[Stored items]
● ● ● ●

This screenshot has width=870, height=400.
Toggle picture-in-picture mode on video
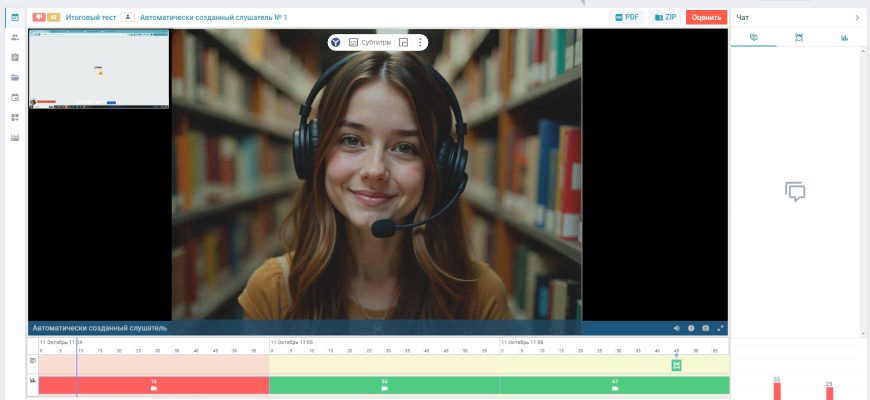[x=403, y=42]
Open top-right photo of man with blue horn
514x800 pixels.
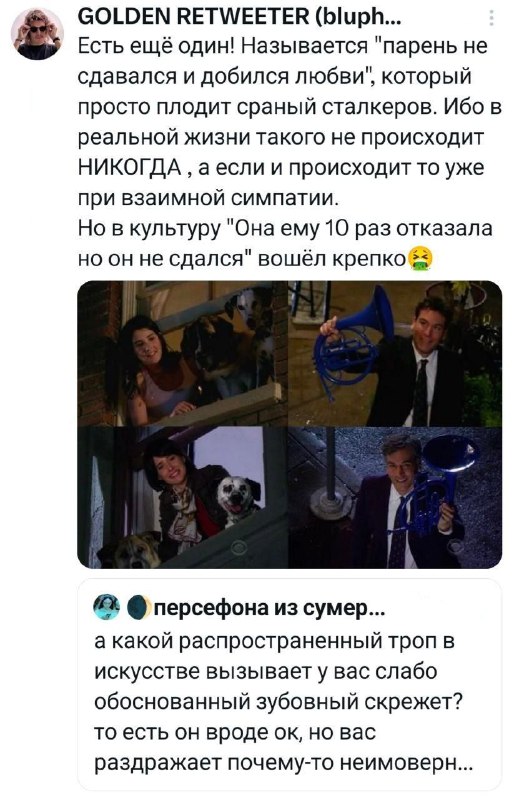coord(396,354)
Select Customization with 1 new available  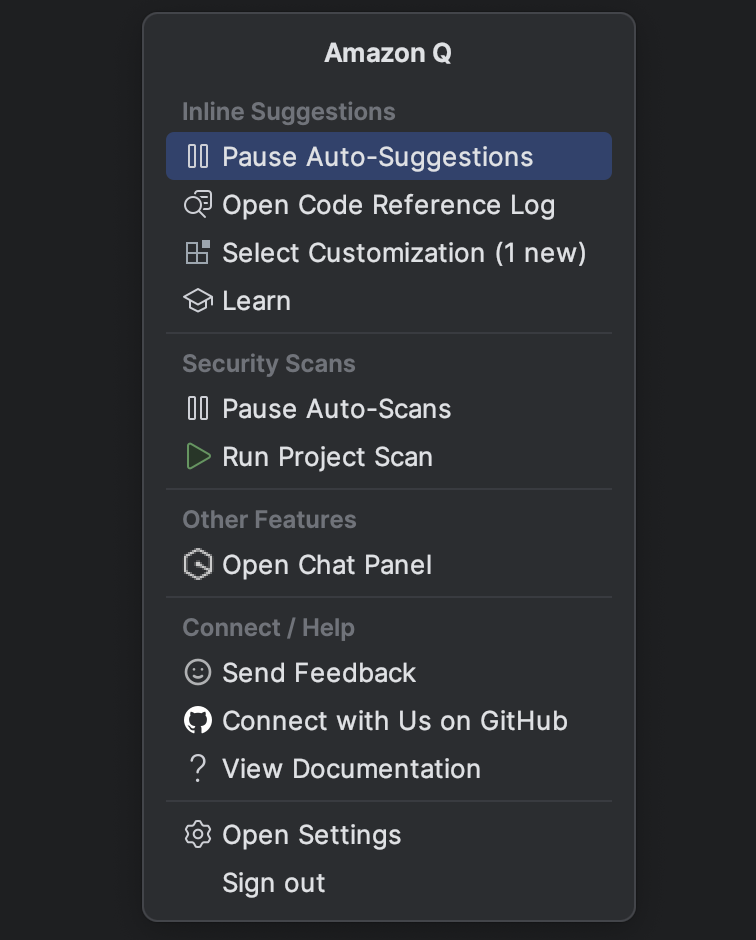coord(404,252)
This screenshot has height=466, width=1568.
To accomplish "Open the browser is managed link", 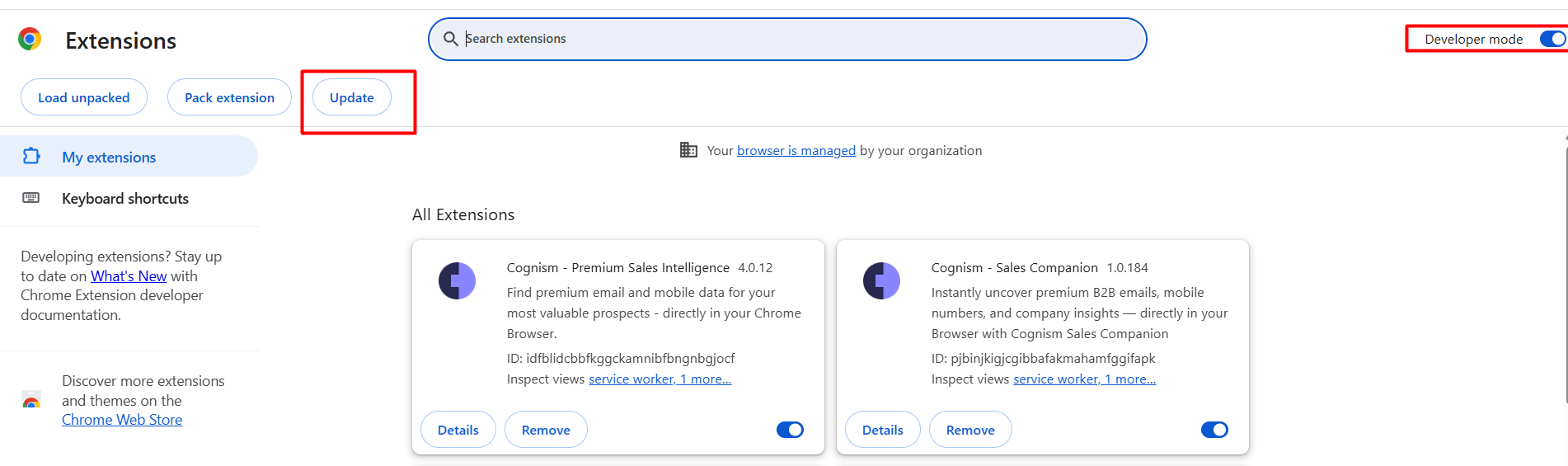I will (796, 151).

● ● ● ●

| PROMPT |
Write only the number of lines in the data above that include "height".

| ANSWER SPACE |
2